Haritaların geçmişten günümüze kuzeyi hep yukarıda göstermesinin ardında, dünyayı nasıl algıladığımızın hikâyesi, biraz tarih, biraz astrofizik ve psikoloji yatıyor. Geçmişten günümüze birçok haritacı, haritalarını düzenlerken yaşadıkları coğrafyanın ve kültürlerinin izlerini haritalarına eklemiştir. Çoğu insan kuzeyi “yukarı” güneyi “aşağı” olarak algılıyor.  Psikolog Brian Meier, “iyi=yukarı” algısının insanların haritada farklı bölgelere atfettiği değeri etkilediğine dikkat çekiyor. Yani iyiler yukarıda (kuzey), kötüler aşağıdadır (güney). Haritaların tarihine baktığımız zaman insanların kendilerinden “daha düşük” ülkelere daha az önem verdiklerini düşünmek çok da zor değil.

Modern zaman haritalarının iki boyutlu tasvirlerinde “kuzey” her zaman haritanın yukarısında yer alır. Haritaların ilk keşfedildiği çağlarda şimdi olduğu gibi kuzey her zaman yukarıda değildi. Kuzeyin genel olarak bir haritanın tepesine yerleştirilmesine katkıda bulunan en büyük faktörler arasında pusulanın icadı ve manyetik kuzeyin buluşu gelebilir. 

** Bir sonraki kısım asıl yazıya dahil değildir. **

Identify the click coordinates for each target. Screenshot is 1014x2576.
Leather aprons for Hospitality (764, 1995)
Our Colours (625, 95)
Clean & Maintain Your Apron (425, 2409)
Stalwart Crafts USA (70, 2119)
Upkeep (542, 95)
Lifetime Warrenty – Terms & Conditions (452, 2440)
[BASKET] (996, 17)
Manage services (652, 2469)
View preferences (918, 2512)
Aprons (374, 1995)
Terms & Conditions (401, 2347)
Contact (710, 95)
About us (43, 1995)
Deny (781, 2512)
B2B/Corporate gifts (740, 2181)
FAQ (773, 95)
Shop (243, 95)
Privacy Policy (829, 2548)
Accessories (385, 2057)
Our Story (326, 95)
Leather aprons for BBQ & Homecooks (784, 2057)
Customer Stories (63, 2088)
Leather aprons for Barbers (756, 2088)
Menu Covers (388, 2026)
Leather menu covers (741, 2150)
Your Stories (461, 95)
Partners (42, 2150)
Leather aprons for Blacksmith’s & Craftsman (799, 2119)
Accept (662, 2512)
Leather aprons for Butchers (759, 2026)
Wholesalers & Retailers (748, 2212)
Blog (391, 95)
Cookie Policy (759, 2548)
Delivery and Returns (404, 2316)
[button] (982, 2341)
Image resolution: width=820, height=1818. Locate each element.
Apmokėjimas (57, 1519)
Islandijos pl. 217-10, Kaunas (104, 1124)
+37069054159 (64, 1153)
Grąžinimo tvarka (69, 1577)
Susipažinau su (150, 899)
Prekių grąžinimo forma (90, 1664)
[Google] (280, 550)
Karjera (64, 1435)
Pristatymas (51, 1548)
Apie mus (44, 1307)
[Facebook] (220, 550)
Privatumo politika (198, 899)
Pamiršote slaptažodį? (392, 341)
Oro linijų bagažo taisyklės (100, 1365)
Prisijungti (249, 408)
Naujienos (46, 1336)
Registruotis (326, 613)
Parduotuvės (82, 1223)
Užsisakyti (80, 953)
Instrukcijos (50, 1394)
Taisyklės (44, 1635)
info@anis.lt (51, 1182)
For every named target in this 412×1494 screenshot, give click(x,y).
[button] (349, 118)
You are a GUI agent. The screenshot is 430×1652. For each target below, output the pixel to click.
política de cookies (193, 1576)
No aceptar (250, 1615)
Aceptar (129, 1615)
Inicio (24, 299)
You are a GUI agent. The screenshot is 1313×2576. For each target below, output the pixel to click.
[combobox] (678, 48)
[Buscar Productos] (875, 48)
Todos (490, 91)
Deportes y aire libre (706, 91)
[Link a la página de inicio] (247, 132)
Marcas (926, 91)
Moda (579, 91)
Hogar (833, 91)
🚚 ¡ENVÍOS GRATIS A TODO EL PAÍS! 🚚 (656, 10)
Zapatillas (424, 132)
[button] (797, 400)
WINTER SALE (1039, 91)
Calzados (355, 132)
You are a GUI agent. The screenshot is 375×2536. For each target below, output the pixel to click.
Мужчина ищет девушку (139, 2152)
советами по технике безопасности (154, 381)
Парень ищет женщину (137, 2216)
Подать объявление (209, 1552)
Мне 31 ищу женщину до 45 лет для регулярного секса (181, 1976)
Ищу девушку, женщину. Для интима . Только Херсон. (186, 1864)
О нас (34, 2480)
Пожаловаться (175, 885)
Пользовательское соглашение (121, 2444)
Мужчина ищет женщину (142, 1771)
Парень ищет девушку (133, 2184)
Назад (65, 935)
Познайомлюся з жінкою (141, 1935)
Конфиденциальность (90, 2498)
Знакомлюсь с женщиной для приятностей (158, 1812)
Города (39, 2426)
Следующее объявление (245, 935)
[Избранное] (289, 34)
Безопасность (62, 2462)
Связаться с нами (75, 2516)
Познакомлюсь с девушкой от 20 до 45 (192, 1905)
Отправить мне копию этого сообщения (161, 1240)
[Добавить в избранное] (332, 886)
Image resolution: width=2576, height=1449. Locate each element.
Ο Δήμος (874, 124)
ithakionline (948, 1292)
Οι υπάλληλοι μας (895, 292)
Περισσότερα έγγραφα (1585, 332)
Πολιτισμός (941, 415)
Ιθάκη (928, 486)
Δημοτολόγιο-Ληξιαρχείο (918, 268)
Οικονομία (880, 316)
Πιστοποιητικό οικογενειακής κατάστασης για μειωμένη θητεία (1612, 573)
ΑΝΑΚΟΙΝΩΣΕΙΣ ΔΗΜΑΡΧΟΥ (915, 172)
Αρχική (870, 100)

Avrupa’da 1200-1500’lerde pusulanın keşfi ve kullanımı, en üstte kuzey olan birçok modern zaman haritasını büyük ölçüde etkiledi. Kuzeyin genel olarak bir haritanın tepesine yerleştirilmesine katkıda bulunan en büyük faktörler olarak gösterilen bu buluşlar dışında, başta Avrupa’da olmak üzere toplumların benmerkezciliği yer alır.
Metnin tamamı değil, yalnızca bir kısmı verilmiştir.